Dans une digression littéraire un peu ratée, j'ai décrit ainsi la situation de Saint-Pétersbourg dans les années 90’ :
Les gens allaient et venaient comme des souris. Des anges déchus. La tête contre le granite. Et puis les rats sont arrivés. Gras, effrayants, organisés. J'ai vu, dans un livre prérévolutionnaire, comment les rats volent les œufs : l'un se met sur le dos, l'autre roule l'œuf sur sa panse et le tire par la queue.
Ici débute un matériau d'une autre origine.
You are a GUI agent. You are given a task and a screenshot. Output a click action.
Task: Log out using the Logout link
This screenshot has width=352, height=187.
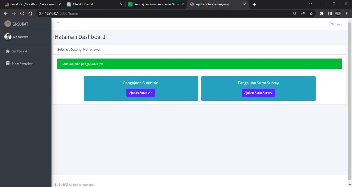pos(336,24)
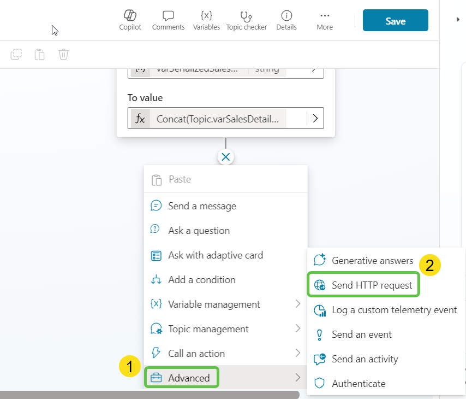Select Send a message from menu
Image resolution: width=466 pixels, height=399 pixels.
202,206
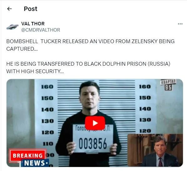Open the three-dot more options menu
This screenshot has width=187, height=171.
180,24
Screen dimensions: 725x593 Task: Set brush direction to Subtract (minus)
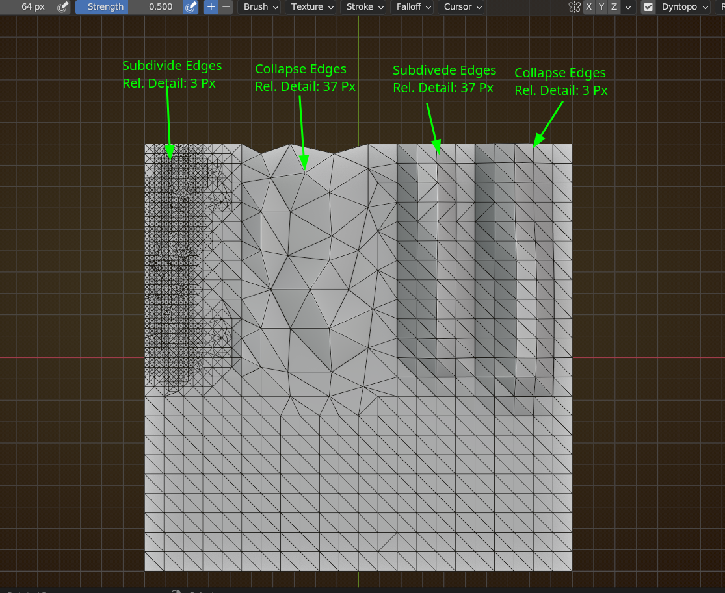pos(226,7)
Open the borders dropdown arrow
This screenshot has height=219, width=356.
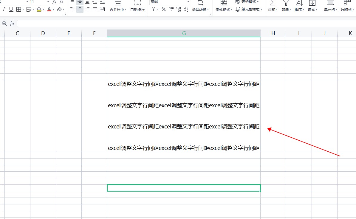[23, 10]
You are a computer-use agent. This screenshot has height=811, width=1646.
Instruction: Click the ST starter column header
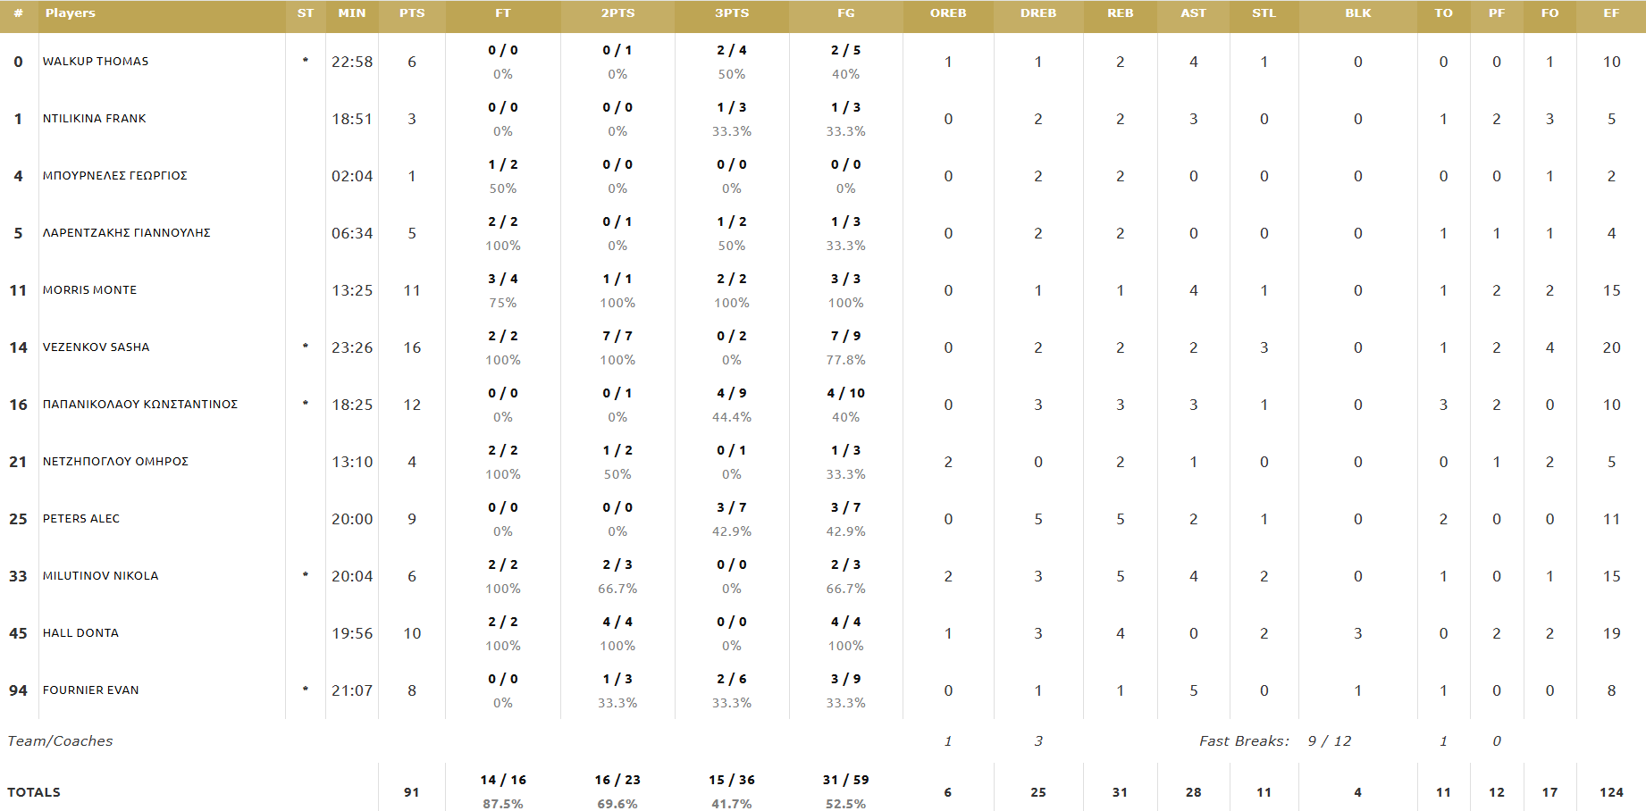[x=306, y=13]
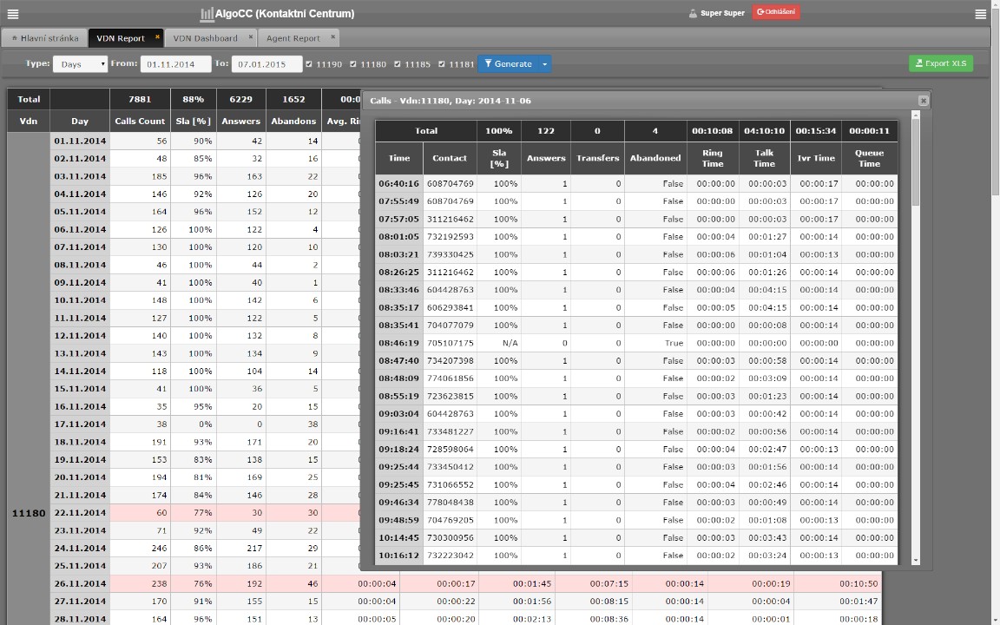Toggle the 11190 VDN checkbox
The width and height of the screenshot is (1000, 625).
pos(310,64)
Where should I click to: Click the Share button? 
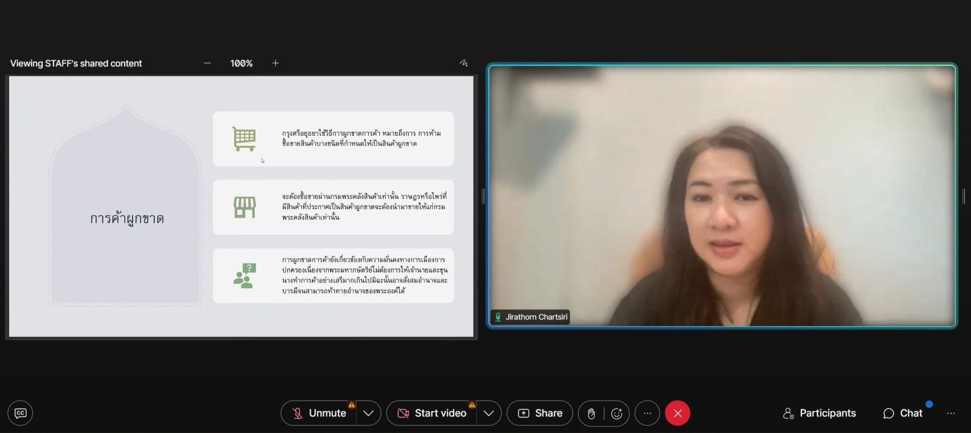pyautogui.click(x=540, y=413)
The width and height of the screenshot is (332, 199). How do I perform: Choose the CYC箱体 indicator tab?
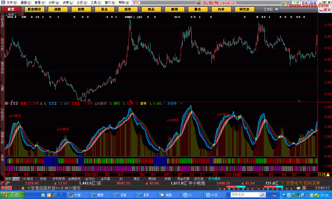tap(27, 179)
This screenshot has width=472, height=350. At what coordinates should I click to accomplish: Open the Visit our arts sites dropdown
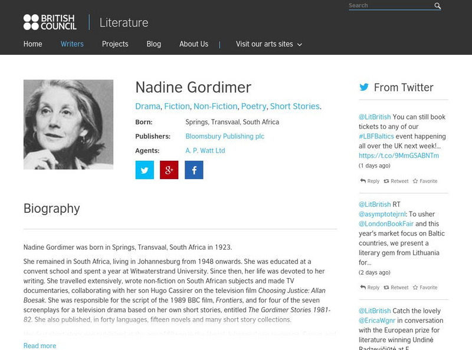click(x=264, y=44)
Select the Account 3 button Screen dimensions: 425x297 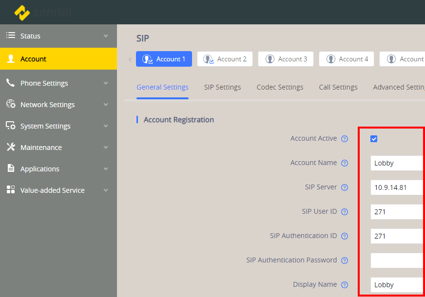pyautogui.click(x=286, y=59)
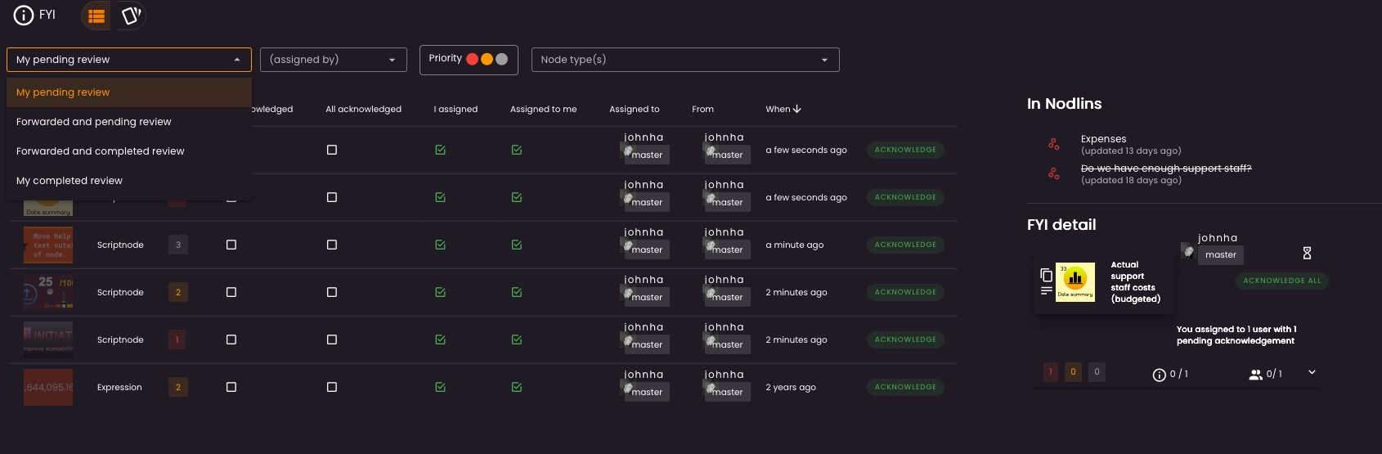The image size is (1382, 454).
Task: Acknowledge the '2 years ago' Expression row
Action: (x=905, y=387)
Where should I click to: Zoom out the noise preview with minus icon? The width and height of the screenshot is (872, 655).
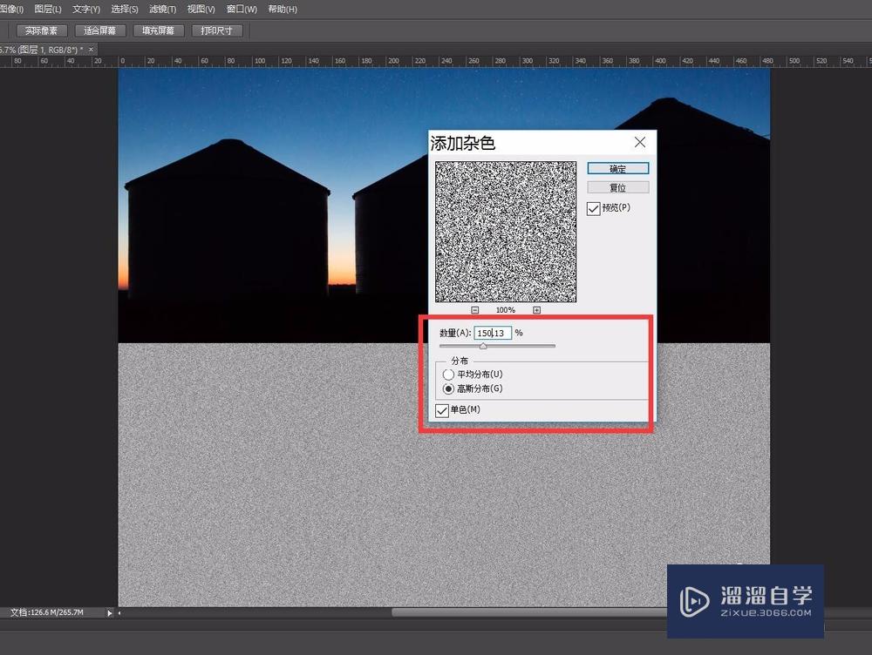[x=475, y=310]
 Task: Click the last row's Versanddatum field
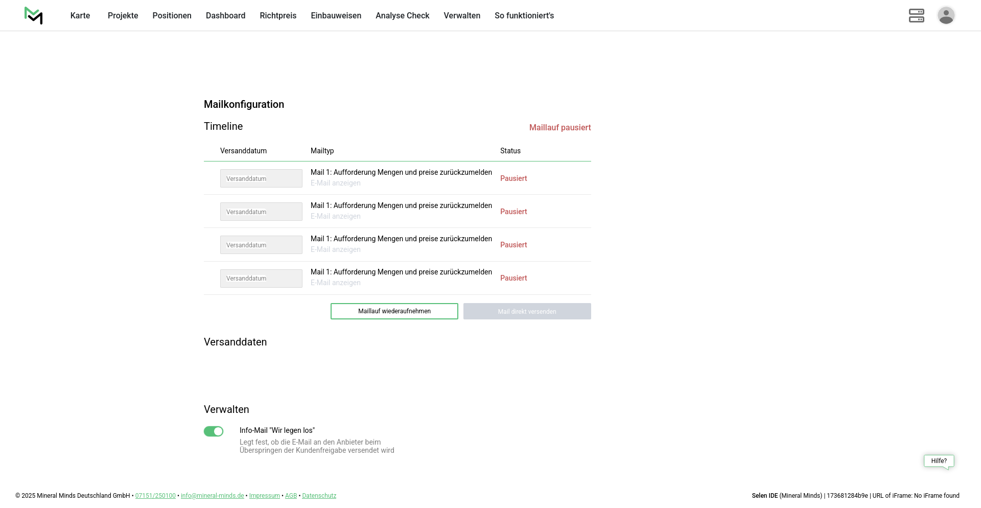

Voici ce qu'ils faisaient avec le pays.
Il faut reconnaître que, d'une certaine manière, j'étais le rat à cette époque lointaine, car j'ai fui en Occident – d'abord en Amérique, libre et vaillante, puis en France, libre et charmante. J'ai fui et, pendant un temps, je ne me retournais pas – j'avais sans doute peur de me transformer en colonne de sel, même si ensuite, j'ai péniblement compris la tristesse suicidaire de Sarah.
Mais le temps passe, les navires du monde coulent, et les rats d'aujourd'hui restent accrochés au volant. Leur nave va, l'orchestre joue. Seuls les capitaux prennent la fuite. Dans le système moderne globalisé, les ulcères se déplacent imperceptiblement d'un continent à l'autre, se croisent et envahissent, petit à petit, les âmes et les esprits.
Une prière publique a récemment été consacrée en Russie à l'abolition des sanctions. En France, nous n'en sommes pas là, mais secrètement, nous nourrissons le même espoir de voir la «famine» postmarxiste et, désormais, postmoderne, imposée par l'austérité, s'évaporer comme par miracle divin. Pourtant, ce n'est pas Dieu qui nous tirera de l'affaire par son jugement suprême. Sur la scène commune de notre théâtre de l'absurde, engendrant des tas de victimes réelles parmi les Pozzo, Lucky, Estragon et Vladimir, notre salut ne viendra que de la raison pure et de sa critique constante, vigoureuse et éclairée.